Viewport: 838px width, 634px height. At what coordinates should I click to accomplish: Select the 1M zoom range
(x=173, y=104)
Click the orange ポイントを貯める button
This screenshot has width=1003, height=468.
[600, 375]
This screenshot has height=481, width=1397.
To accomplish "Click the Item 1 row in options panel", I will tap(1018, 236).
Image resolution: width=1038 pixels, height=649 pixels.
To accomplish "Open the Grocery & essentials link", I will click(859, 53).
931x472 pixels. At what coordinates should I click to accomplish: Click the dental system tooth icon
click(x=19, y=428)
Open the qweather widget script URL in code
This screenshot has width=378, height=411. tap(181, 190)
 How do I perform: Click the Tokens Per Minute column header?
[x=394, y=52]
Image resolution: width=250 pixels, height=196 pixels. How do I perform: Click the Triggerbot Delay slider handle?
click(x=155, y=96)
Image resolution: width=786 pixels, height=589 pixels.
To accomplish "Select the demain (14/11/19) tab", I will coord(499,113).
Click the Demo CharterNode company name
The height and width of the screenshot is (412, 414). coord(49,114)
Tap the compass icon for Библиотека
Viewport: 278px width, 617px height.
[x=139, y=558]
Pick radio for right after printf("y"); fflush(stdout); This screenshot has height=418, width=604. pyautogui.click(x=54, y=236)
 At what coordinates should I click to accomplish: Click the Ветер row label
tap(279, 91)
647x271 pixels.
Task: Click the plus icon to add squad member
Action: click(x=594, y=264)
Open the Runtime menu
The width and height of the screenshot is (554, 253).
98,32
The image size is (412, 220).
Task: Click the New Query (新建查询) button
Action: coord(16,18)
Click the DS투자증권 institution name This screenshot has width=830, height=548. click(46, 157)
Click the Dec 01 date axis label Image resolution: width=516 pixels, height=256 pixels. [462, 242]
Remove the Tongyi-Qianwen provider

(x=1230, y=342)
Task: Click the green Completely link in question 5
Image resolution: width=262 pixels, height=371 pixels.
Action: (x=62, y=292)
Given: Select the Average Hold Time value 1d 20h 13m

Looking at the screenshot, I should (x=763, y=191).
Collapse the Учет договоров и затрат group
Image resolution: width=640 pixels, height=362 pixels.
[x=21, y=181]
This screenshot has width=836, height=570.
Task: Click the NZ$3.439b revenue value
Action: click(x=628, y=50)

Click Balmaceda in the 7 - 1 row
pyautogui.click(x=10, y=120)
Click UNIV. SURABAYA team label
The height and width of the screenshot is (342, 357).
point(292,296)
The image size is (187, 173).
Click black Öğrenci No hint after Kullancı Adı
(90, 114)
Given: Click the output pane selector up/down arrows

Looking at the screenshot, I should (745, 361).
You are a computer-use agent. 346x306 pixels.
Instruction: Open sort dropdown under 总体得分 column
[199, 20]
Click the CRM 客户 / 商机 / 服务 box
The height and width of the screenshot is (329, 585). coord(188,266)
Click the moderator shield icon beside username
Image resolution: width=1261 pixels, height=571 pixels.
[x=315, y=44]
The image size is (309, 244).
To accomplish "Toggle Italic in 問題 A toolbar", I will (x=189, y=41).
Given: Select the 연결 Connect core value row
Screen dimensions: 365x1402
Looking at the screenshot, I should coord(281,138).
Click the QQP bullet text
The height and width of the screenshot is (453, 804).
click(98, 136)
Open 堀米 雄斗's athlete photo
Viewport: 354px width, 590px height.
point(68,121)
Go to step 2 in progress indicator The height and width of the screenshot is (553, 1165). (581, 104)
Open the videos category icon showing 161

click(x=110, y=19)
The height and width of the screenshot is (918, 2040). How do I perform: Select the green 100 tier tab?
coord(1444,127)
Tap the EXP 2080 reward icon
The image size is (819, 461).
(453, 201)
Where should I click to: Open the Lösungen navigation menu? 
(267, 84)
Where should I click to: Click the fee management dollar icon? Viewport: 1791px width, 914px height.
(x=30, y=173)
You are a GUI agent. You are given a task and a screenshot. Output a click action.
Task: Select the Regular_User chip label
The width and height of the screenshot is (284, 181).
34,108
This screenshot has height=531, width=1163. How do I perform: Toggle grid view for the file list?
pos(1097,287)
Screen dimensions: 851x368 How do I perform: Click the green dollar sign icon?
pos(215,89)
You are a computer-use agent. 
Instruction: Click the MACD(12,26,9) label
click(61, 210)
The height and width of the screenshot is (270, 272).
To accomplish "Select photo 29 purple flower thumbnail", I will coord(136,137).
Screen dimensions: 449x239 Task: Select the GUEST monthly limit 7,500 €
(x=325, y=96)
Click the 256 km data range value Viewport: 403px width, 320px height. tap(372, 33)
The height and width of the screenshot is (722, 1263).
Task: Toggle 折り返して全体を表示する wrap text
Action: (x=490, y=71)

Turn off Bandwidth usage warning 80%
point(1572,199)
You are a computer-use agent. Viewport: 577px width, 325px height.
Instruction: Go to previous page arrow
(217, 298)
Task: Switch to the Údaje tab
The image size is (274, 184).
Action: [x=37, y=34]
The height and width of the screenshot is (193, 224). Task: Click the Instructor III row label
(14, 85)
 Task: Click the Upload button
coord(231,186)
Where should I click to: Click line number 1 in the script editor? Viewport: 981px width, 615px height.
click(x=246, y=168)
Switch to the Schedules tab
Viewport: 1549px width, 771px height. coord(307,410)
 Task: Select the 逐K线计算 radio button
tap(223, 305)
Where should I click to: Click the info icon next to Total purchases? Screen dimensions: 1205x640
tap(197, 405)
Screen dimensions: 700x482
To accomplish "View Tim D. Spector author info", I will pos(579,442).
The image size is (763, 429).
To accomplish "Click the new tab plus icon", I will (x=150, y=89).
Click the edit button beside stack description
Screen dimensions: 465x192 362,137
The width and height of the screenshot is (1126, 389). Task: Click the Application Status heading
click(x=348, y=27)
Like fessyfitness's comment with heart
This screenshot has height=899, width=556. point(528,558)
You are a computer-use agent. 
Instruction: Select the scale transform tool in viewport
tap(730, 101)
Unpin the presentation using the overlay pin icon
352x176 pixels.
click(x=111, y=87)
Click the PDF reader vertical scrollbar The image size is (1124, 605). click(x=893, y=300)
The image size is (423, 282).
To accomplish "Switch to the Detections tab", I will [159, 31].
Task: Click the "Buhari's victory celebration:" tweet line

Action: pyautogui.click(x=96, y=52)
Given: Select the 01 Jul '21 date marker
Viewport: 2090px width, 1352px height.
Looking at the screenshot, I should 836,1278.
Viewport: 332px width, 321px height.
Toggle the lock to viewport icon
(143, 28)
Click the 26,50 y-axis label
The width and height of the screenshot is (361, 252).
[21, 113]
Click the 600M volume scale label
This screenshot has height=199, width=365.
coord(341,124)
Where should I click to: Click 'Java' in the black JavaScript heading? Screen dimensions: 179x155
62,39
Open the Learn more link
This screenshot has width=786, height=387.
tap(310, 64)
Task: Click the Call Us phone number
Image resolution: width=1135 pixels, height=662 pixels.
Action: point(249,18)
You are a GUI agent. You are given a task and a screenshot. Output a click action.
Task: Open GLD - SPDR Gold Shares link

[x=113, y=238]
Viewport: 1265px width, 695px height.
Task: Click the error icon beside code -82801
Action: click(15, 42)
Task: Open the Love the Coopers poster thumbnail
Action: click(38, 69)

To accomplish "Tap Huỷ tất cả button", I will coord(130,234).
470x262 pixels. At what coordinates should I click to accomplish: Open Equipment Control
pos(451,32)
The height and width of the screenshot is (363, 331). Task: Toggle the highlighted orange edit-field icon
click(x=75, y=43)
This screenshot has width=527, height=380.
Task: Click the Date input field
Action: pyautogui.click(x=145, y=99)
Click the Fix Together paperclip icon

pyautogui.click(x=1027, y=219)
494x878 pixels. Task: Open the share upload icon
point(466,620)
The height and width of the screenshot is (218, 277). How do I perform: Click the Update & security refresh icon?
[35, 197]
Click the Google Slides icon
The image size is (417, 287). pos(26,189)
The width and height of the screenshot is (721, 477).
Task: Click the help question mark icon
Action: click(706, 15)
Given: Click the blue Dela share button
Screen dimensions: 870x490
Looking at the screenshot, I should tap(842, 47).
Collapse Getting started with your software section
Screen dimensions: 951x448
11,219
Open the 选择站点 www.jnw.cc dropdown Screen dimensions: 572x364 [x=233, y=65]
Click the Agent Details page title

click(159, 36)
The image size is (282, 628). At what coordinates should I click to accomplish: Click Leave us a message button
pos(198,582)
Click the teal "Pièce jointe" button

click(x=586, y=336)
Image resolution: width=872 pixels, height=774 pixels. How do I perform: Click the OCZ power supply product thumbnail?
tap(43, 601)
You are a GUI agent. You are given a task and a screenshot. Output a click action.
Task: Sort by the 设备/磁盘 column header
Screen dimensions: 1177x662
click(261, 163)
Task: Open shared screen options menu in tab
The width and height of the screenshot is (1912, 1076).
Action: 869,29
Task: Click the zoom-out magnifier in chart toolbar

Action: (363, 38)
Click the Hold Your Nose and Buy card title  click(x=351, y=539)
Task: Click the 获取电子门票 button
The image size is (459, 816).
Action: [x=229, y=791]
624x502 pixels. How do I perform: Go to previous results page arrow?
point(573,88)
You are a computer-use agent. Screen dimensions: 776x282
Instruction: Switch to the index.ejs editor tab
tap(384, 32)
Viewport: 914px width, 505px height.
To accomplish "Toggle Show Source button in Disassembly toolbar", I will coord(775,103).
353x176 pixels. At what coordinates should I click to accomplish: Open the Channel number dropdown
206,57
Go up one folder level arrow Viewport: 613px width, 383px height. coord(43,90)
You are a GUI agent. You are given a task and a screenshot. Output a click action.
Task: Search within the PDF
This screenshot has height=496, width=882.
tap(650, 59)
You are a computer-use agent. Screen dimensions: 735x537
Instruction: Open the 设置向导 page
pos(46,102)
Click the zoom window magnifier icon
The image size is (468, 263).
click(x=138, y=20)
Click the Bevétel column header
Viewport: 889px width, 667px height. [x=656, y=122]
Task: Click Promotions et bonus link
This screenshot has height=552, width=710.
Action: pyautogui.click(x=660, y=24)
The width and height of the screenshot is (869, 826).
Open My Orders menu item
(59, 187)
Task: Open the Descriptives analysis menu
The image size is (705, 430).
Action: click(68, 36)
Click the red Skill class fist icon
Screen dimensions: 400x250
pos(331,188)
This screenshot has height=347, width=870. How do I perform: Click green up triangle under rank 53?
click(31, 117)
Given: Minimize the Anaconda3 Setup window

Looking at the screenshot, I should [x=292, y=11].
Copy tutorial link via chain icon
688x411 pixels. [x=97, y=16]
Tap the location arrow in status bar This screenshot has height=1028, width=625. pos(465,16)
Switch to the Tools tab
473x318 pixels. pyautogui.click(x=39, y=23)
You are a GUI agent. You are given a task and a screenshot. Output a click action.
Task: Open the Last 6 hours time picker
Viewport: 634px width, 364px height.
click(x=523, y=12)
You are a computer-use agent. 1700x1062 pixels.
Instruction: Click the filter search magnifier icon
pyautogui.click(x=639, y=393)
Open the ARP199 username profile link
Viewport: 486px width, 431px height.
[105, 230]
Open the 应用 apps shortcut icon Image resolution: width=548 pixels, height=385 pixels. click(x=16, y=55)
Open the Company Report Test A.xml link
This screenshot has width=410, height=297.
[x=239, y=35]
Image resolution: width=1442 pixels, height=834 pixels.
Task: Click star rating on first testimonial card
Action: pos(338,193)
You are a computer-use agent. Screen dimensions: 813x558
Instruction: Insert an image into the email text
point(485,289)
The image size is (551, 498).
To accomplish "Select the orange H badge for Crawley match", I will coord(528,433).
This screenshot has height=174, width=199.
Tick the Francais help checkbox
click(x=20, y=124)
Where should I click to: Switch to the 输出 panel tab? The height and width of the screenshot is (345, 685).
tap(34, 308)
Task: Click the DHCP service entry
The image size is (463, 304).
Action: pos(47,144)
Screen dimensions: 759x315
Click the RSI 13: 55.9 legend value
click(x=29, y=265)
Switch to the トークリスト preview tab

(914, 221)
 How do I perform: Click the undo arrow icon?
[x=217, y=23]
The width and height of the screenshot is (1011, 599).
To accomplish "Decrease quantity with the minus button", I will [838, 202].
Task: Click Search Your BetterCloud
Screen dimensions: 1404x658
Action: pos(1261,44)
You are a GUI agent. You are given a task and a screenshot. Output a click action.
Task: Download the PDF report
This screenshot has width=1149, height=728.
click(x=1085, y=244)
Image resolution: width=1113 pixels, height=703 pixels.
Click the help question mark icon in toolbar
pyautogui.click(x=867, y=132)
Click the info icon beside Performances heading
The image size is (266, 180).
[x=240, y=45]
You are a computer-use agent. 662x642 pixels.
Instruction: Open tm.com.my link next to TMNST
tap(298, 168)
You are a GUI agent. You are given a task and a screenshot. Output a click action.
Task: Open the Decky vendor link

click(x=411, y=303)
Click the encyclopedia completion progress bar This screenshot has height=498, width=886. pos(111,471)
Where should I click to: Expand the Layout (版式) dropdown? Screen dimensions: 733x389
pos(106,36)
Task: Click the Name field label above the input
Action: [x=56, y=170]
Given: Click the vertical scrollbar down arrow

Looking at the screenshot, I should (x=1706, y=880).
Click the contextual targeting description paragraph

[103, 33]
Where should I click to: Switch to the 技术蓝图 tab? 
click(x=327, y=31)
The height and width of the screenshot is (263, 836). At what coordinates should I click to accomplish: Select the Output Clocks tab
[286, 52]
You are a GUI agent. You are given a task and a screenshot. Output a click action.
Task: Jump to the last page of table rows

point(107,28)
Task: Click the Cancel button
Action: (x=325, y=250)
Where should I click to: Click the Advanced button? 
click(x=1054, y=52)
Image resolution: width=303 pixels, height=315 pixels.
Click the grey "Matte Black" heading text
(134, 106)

- - - - -

Lay out the lines from the first one through the line containing "[x=394, y=52]" as a Markdown table with the columns Row and Text, numbering each line and skipping any blank ones.

[Result for this task]:
| Row | Text |
|---|---|
| 1 | Viewport: 838px width, 634px height. At what coordinates should I click to accomplish: Select the 1M zoom range |
| 2 | (x=173, y=104) |
| 3 | Click the orange ポイントを貯める button |
| 4 | This screenshot has width=1003, height=468. |
| 5 | [600, 375] |
| 6 | This screenshot has height=481, width=1397. |
| 7 | To accomplish "Click the Item 1 row in options panel", I will tap(1018, 236). |
| 8 | Image resolution: width=1038 pixels, height=649 pixels. |
| 9 | To accomplish "Open the Grocery & essentials link", I will click(859, 53). |
| 10 | 931x472 pixels. At what coordinates should I click to accomplish: Click the dental system tooth icon |
| 11 | click(x=19, y=428) |
| 12 | Open the qweather widget script URL in code |
| 13 | This screenshot has width=378, height=411. tap(181, 190) |
| 14 |  How do I perform: Click the Tokens Per Minute column header? |
| 15 | [x=394, y=52] |